Update: it was announced today (July 16, 2013) that, David Burnham, preparator of vertebrate paleontology at the Biodiversity Institute at the University of Kansas. “has unearthed “smoking gun” physical proof that T. rex was indeed a predator, hunter and killer. In the Hell Creek Formation of South Dakota, Burnham and colleagues discovered the crown of a T. rex tooth lodged in the fossilized spine of a plant-eating hadrosaur that seems to have survived the attack. The team describes the find in the current issue of the Proceedings of the National Academy of Sciences.” Link to the fascinating article here.

# What’s for dinner?

Abydosaurus having breakfast. (This was found on the internet without a credit; if this is your image, please let us know)

For the last week I have been busy researching the details of the food chain of the first inhabitants on Dinosaur Island: Tyrannosaurus rex, Edmontosaurus regalisNipa and Araucaria. The papers that I have been reading are: “Could Tyrannosaurus rex have been a scavenger rather than a predator?
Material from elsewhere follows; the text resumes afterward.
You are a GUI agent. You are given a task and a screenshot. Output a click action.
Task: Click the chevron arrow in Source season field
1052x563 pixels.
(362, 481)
An energetics approach,” Ruxton and Houston, The Royal Society, February 2003; “Giants on the landscape: modeling the abundance of megaherbivorous dinosaurs of the Morrison Foundation (Late Jurassic, western USA),” Farlow, Caroian and Foster, Historical Biology, Vol. 22, No. 4, December 2013, pp. 403-429 and “Sauropod Feeding and Digestive Physiology, Hummel and Clauss, Biology of the Sauropod Dinosaurs”, Indiana University Press, 2011 pp. 11-33.

The first food chain on Dinosaur Island is illustrated below:

The T. rex, Edmontosaurus regalis, Nipa and Araucaria food chain. How much energy does the Edmontosaurus receive from eating one Nipa plant? How much energy does the T. rex receive from eating one Edmontosaurus?
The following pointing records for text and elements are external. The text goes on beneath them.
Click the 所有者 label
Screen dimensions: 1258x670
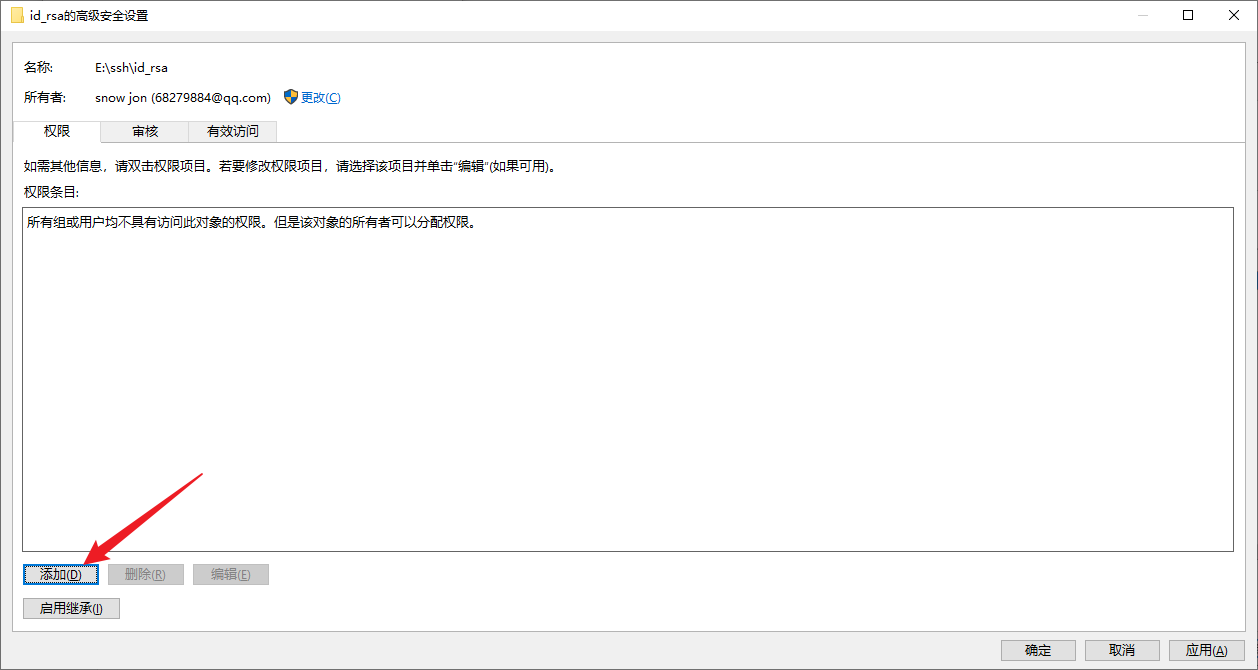coord(43,97)
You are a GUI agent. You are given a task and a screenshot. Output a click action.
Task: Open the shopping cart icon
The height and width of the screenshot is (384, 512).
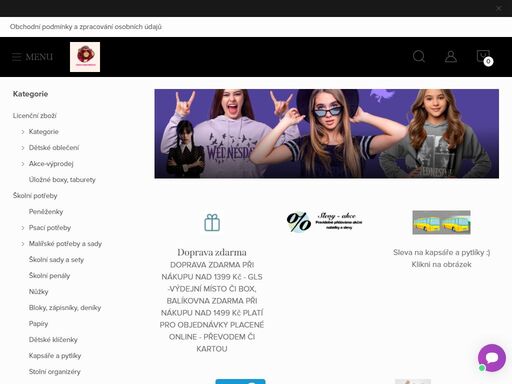(484, 57)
What we are trying to ascertain is exactly how much energy is transferred each step of the way. How much energy does the Edmontosaurus receive from eating one Nipa plant? How much energy does the T. rex receive from eating one Edmontosaurus?

For example, in Sauropod Feeding and Digestive Physiology we learn that Araucariaceae is estimated by one source to produce 7.0 Mega Joules per kilogram of dry matter but by another source as between 6.3 and 10.8 Mega Joule per kilogram of dry matter. In Giants on the landscape: modeling the abundance of megaherbivorous dinosaurs of the Morrison Foundation one model is that the estimated energy consumption for a megaherbivore is  55 kilo Joules over kilograms of body mass0.75 per day and another model is for 550 kilo Joules over kilograms of body mass0.75 per day. In Was Tyrannosaurus rex a scavenger? there are also estimates for the energy produced per kilogram of carrion and the amount of energy needed by T. rex if it was a scavenger (slow moving) or a hunter (very fast moving).

As I’ve said before: I’m a computer scientist, not a paleontologist and right now I feel like I’m back in grad school just trying to keep up with my first year classes.  However, I have no doubt that Dinosaur Island will be a very useful tool for answering some of the questions raised in these papers.